How do you show AI thinking to someone who didn't sign up for AI — and still have them trust it?
Problem statement
The brief came from a business development need: how do you assess a company's AI readiness within a legal context before you've even started working with them? The starting points varied wildly. Some organisations still run their contract management lifecycle with physical filing cabinets; others have a full CLM system in place; some are agentic-first. Each of them needs a completely different conversation. The survey was the discovery tool that made that conversation possible.
My role
I was the interaction designer on this. I designed the full survey experience: the intent-based question architecture, the onboarding flow, the progress navigation, and the chapter summary moments. The survey runs on a set of intents clustered into topics and chapters — the LLM decides when an intent is satisfied and generates the next question from what the person has already said. Every session looks different.
Process
My focus was the interaction layer: I worked directly with the frontend developer while Natalia handled stakeholder management, content design, and the prompting side with the engineering team. We ran a workshop with design to map out the product vision, which is where the deeper question surfaced: how do you make the AI's thinking genuinely visible, not just legible?

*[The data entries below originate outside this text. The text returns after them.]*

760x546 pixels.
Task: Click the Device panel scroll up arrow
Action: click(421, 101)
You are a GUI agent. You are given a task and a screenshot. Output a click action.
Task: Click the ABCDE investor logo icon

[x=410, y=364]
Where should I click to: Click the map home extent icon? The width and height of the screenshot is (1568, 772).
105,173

I explored three approaches to that problem. First, an artefact that updated live after every question — too complex. Then separate artefacts after each block — still too much. We landed on chapter summaries: the AI synthesising what it had learned before moving on. I also worked with a visual designer on a concept for the background layer: nodes that connect and shift depending on where the assessment is heading, showing the AI's thinking spatially rather than textually.

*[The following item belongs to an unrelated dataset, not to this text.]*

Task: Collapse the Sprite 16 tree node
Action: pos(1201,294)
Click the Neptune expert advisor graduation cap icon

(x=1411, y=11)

For navigation, I designed a progress sidebar that showed topics rather than time (we had no idea how long any given session would take). What's coming next appeared at low opacity and sharpened as you approached it. If an answer fed back into an earlier topic, that topic would be re-emphasised. The survey itself scrolled question by question, open and wide — more conversation than chat interface. With a detailed intro page upfront, because none of this works if the first question catches someone off guard.
Outcome
518 people have completed the assessment across five campaigns with five different clients. What started as a business development tool has become a repeatable platform, picked up by different teams for different purposes without needing to rebuild it each time.